• **EXERCISE DATA**:
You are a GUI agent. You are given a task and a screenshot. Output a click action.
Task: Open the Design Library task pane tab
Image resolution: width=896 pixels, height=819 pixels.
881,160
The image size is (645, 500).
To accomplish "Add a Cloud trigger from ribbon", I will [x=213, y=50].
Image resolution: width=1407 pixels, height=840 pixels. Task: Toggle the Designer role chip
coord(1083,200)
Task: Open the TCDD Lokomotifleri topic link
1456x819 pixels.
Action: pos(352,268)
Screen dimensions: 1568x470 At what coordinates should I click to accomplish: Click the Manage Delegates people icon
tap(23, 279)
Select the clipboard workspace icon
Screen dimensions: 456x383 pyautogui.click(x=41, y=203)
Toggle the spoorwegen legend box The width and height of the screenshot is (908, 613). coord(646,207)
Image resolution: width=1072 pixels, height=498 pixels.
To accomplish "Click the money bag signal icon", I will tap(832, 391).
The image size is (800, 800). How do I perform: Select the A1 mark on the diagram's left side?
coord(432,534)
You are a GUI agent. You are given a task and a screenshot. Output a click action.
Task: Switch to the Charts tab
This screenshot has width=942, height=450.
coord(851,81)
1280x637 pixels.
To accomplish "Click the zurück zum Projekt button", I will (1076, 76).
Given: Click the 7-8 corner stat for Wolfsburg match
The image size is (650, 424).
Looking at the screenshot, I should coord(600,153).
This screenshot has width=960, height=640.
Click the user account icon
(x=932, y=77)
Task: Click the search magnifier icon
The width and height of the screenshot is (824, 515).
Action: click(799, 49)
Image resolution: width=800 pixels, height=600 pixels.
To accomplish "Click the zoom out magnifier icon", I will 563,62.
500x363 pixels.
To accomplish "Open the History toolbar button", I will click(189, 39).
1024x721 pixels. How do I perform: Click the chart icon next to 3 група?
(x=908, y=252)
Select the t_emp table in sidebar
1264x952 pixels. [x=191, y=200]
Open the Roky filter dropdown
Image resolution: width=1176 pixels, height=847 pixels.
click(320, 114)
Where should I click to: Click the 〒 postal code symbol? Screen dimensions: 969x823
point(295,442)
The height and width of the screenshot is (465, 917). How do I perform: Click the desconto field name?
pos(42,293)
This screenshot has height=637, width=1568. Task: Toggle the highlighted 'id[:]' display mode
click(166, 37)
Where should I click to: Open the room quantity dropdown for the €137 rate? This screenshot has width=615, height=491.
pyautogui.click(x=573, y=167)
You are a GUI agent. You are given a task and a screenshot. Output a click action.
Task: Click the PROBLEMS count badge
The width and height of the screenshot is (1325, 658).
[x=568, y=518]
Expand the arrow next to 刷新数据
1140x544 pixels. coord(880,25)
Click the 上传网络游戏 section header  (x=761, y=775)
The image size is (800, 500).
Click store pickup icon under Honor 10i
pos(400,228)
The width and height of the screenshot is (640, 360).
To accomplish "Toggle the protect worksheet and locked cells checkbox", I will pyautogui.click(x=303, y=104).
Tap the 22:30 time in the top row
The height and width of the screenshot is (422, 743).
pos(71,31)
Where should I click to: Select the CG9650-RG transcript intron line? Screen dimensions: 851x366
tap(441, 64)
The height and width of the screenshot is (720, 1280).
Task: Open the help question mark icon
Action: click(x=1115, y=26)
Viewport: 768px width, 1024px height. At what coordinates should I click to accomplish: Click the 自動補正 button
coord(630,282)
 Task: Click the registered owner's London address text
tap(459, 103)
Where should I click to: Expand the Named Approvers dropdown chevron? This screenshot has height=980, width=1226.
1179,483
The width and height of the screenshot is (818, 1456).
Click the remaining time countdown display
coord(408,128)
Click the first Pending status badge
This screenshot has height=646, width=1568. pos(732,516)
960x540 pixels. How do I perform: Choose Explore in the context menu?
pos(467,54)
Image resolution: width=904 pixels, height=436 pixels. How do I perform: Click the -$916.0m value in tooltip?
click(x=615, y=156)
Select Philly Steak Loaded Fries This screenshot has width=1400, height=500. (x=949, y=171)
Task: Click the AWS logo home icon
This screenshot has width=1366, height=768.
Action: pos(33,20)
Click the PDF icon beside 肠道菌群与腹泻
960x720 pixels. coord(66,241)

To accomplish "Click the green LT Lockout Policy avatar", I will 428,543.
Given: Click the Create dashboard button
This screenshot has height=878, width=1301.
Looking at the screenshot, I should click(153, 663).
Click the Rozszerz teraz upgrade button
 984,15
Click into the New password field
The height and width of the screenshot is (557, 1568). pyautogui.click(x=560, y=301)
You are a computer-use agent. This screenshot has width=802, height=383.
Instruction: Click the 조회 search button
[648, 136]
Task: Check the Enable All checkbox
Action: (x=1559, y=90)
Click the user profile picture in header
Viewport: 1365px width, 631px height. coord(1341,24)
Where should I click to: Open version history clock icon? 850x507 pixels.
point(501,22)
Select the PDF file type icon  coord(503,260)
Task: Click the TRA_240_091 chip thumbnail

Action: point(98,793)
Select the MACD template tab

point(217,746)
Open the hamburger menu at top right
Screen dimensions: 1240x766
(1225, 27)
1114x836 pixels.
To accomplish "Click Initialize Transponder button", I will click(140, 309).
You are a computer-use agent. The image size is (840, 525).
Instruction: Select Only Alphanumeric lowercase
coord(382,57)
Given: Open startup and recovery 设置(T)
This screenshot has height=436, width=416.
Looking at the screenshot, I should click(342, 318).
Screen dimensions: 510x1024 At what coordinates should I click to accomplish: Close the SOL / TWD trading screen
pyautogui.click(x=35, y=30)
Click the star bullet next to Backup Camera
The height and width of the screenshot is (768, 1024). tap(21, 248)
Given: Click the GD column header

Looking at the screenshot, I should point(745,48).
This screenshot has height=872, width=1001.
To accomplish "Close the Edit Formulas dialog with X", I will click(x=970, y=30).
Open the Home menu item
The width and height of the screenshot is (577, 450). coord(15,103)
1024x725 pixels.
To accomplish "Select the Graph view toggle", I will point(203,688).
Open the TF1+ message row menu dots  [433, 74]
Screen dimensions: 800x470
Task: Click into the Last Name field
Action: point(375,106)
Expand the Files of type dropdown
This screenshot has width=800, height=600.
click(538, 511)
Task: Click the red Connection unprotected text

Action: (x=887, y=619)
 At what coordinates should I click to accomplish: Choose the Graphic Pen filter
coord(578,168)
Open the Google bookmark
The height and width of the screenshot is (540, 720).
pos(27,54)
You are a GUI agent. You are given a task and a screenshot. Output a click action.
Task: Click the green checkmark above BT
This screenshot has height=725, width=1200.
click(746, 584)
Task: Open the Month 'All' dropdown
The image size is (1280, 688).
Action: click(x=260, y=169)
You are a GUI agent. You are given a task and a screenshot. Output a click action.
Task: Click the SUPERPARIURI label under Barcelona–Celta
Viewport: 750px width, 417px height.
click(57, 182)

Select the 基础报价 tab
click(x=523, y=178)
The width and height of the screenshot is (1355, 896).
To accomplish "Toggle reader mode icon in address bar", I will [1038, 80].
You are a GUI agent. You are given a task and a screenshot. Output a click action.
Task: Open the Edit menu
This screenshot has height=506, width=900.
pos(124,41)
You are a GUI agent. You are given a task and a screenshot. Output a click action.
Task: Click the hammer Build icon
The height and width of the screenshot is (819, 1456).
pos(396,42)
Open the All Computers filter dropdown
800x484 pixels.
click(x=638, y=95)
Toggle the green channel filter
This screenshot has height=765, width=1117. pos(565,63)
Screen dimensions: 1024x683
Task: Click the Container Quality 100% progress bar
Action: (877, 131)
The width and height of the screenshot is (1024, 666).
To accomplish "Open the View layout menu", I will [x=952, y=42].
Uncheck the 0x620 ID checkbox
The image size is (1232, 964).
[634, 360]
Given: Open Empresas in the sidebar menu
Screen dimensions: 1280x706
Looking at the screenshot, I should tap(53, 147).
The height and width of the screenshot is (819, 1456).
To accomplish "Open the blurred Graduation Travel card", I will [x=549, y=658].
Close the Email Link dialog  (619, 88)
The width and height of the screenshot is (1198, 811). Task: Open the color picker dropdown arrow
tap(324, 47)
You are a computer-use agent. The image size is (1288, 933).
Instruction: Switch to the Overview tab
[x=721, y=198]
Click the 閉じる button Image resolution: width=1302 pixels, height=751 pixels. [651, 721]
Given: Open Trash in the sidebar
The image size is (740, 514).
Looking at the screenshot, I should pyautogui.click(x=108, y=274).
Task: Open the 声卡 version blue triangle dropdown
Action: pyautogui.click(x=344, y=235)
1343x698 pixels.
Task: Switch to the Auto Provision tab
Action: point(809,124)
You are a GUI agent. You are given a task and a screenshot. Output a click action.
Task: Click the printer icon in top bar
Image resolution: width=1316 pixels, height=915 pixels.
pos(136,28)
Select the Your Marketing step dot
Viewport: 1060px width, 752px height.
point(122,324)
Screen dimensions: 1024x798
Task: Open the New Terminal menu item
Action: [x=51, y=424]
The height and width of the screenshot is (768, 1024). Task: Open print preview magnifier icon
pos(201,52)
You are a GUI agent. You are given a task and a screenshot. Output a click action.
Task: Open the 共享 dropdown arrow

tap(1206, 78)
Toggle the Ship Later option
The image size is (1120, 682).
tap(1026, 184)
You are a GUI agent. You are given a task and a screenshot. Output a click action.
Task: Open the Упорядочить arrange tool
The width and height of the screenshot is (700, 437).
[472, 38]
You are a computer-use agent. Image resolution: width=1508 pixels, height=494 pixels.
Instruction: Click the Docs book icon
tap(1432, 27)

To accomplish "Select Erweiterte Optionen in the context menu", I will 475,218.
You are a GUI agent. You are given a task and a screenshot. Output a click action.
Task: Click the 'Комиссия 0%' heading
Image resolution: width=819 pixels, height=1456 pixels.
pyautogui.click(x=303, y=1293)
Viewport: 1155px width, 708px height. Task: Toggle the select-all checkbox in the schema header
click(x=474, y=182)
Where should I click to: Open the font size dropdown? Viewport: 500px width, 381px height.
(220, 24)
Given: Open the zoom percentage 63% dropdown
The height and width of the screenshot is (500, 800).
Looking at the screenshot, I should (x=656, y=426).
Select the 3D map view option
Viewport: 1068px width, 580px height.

• **WHAT IS NEEDED**: In the listing, count every line holding the word "dialog"; answer with the count alone.

• **REPLY TO THE TASK**: 2